→ **TEXTO DE LA PÁGINA**:
········
En efecto, la equivocación en la diagnosis por parte del médico encargado de la inspección -equivocación reconocida posteriormente por el propio galeno, que cayó en el error- favoreció el contagio de la enfermedad, debido a que se demoraron las acciones profilácticas para impedir la contaminación de los ciudadanos.
Ante los escenarios comentados, el gobernador de la provincia del Guayas, Vicente Rocafuerte -quien había sido designado en dicha función por el presidente Juan José Flores- se planteó algunas acciones de respuesta, habida cuenta de que la innegable propagación de una enfermedad se cobraba víctimas y traía consigo tragedia y dolor.
La primera tarea fue solicitar a la Facultad Médica -núcleo externo a la Universidad que se creó en el período de la Gran Colombia y que agrupaba a médicos, farmaceutas y cirujanos- que emitiera una evaluación urgente, ante el peligro provocado por la enfermedad que desconcertaba a los guayaquileños. Este informe, entregado hacia finales de septiembre de ese año, ambiguamente señaló que la enfermedad en ciernes podía ser la fiebre amarilla.
········
→ **LÍNEAS DE DATOS**:
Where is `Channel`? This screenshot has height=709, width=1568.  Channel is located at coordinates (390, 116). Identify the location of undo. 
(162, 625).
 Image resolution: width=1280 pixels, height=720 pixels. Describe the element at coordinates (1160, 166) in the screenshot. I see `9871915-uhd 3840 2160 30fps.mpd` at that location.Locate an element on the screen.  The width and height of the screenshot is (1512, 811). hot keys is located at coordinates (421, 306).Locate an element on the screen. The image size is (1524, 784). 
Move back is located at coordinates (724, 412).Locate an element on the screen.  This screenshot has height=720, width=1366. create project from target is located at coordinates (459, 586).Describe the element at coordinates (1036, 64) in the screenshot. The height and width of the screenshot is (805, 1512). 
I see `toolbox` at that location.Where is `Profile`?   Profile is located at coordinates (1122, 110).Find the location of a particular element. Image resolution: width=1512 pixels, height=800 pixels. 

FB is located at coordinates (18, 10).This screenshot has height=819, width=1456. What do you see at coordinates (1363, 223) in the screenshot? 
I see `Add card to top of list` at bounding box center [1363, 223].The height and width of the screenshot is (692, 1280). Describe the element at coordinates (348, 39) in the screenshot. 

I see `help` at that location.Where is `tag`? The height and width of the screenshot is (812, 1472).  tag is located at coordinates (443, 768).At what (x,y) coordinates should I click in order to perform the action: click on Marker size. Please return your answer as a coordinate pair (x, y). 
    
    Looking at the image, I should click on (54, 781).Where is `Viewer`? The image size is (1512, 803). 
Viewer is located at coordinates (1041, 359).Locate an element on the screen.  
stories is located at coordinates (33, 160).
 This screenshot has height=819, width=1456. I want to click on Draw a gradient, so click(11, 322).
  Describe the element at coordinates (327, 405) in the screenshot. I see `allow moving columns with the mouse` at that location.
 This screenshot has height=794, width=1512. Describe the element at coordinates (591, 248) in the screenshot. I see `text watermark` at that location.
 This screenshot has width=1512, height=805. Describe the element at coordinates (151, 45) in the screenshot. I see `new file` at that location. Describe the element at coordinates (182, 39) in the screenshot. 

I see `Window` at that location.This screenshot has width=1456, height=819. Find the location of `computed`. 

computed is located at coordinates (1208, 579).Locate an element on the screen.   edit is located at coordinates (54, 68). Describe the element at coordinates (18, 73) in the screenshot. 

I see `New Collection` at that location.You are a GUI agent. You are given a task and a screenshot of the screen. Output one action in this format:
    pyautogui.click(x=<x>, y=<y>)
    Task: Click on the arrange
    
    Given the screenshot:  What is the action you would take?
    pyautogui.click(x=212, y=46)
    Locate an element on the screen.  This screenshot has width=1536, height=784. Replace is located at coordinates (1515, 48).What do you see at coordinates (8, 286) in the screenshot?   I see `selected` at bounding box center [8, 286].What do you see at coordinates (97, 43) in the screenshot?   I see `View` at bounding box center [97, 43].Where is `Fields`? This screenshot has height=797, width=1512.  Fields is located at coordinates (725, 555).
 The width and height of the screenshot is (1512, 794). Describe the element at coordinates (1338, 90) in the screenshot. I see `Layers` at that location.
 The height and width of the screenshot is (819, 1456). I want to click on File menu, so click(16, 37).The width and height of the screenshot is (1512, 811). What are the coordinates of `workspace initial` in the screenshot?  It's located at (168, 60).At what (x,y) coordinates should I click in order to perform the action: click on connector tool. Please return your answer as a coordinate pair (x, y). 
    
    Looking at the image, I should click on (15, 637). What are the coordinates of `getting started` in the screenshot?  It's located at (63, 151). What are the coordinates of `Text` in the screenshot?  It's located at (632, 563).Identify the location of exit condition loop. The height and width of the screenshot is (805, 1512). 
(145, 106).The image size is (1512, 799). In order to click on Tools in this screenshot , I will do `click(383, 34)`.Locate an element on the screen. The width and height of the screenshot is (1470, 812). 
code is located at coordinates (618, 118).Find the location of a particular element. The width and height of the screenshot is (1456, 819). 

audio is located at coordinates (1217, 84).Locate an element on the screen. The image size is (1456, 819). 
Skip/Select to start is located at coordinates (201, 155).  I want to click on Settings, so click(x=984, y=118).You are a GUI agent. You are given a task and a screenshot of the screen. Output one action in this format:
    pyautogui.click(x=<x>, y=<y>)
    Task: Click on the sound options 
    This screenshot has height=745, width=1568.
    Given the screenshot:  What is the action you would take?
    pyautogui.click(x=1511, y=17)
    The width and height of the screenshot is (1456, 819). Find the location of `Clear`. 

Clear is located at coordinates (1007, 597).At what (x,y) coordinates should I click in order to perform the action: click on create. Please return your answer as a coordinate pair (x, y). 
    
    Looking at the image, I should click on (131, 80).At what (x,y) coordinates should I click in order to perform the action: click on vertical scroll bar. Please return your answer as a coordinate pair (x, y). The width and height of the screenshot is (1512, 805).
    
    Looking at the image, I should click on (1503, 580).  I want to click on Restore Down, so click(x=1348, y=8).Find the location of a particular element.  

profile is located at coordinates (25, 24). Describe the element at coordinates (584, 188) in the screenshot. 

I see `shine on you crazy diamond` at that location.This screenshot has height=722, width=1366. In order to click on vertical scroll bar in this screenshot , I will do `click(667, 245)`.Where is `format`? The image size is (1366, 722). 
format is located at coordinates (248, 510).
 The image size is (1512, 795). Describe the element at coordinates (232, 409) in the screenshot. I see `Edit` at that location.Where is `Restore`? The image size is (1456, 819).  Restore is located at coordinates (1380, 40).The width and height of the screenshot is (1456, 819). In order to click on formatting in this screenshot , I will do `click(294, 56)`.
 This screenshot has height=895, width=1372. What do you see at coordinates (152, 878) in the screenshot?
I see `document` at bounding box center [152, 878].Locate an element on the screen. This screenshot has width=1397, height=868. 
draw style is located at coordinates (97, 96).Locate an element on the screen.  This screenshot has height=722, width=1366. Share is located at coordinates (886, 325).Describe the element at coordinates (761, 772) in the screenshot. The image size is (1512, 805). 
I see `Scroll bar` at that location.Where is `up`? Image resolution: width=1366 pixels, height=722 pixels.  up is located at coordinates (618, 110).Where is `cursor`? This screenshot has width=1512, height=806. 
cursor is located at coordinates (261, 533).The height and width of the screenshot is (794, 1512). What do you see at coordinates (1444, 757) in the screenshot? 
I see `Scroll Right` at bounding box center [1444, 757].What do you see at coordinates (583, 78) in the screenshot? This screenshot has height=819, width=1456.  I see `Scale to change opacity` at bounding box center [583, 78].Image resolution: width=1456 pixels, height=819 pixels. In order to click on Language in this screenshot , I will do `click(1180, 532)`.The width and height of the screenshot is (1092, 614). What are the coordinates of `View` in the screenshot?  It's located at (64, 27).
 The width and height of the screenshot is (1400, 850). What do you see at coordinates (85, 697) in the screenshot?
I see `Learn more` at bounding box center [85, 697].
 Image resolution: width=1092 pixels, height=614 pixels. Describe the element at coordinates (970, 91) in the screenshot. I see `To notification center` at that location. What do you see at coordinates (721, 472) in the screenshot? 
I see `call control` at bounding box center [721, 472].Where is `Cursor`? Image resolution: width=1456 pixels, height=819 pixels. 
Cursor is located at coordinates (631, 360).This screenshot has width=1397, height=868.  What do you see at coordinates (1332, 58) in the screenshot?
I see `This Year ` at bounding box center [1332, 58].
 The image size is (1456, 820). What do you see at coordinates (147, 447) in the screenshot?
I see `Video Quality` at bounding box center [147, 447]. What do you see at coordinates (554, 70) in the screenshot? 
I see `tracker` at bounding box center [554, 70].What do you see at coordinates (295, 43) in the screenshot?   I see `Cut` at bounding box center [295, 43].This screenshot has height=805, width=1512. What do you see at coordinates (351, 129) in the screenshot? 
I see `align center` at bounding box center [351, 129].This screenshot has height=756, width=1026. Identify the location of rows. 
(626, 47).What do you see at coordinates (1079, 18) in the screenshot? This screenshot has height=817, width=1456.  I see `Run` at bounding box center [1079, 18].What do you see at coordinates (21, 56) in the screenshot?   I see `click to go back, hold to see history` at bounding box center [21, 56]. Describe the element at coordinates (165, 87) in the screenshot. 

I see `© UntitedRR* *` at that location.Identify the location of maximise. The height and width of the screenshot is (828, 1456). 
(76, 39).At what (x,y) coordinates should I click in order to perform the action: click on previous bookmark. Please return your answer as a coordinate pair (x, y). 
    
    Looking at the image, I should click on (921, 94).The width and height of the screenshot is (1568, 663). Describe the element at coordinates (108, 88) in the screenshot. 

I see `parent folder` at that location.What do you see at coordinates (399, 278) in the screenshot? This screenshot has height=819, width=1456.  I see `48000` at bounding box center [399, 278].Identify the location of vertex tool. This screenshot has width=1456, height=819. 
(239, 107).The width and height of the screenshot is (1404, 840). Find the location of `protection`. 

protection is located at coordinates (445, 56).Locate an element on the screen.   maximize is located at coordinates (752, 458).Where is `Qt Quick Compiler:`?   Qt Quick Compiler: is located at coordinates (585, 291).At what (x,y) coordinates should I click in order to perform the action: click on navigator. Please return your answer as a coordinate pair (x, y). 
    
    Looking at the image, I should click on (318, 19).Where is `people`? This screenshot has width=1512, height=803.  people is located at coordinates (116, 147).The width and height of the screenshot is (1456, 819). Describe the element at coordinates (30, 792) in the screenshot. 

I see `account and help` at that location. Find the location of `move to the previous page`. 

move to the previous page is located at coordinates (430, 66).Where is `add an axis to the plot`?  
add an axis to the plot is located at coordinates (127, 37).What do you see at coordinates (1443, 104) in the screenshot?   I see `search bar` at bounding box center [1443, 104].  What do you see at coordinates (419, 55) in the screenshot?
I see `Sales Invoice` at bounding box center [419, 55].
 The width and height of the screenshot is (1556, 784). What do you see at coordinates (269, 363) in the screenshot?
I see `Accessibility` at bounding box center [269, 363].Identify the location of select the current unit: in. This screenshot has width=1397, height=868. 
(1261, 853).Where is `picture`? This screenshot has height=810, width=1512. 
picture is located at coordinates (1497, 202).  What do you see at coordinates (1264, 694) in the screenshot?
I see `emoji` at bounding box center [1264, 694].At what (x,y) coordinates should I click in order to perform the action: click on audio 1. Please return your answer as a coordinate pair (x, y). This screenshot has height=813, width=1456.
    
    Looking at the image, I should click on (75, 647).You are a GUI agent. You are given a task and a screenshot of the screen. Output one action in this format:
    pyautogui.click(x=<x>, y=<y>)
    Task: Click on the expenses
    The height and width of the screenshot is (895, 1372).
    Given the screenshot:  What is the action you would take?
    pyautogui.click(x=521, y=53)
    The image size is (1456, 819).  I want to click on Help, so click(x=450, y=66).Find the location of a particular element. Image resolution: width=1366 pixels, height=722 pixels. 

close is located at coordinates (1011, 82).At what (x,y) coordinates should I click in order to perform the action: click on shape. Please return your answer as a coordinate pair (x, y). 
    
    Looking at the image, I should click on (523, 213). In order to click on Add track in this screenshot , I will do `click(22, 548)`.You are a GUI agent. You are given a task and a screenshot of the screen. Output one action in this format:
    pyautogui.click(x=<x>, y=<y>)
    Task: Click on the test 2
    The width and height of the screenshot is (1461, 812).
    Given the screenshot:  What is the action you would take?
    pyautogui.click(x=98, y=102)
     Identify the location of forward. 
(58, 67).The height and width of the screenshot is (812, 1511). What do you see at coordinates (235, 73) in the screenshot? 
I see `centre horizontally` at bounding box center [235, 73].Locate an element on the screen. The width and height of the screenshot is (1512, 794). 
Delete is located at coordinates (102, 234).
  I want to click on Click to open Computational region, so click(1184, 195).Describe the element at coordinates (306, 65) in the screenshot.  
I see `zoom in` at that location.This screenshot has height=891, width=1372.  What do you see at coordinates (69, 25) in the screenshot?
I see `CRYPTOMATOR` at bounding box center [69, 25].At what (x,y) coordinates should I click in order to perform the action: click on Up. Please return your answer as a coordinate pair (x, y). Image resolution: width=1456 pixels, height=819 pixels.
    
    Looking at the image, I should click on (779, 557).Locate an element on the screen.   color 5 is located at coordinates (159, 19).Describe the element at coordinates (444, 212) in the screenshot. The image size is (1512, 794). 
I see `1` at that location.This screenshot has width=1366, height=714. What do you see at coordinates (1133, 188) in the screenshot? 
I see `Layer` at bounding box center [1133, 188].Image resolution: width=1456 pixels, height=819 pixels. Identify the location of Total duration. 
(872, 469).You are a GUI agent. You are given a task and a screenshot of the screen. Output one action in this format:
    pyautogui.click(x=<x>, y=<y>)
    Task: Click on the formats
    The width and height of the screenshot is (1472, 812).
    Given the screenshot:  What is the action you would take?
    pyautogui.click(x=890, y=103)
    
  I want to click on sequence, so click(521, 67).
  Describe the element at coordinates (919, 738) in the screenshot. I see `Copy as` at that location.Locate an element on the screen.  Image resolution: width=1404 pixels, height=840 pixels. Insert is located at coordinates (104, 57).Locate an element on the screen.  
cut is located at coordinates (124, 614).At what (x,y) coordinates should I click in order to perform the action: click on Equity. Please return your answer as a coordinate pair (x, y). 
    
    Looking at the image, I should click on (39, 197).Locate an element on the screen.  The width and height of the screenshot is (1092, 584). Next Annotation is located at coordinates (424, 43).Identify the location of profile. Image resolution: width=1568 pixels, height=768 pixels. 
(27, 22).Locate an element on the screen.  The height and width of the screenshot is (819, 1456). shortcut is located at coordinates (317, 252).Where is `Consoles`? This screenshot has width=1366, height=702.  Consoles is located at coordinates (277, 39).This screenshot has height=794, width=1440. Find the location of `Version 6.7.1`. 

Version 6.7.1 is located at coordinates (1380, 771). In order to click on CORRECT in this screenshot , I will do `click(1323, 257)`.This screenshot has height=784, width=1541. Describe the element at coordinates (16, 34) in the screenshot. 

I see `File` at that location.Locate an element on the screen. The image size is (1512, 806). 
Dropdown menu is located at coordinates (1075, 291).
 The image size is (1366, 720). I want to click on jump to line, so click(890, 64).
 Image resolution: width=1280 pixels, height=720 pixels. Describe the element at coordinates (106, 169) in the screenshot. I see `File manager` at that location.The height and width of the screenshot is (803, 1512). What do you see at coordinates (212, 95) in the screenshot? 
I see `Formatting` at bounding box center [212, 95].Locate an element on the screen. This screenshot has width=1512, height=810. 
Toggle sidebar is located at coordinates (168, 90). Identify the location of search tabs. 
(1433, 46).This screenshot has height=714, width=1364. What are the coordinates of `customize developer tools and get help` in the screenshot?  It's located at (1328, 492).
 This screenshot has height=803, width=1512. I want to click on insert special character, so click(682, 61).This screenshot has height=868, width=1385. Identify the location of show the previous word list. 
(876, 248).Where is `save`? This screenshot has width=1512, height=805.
········
→ **CONSIGNA**:
Según el texto sobre la enfermedad en el Guayas, ¿quién designó a Vicente Rocafuerte como gobernador de esa provincia? Las líneas no cumplen ninguna función aquí.

→ **RESPUESTA**:
El presidente Juan José Flores.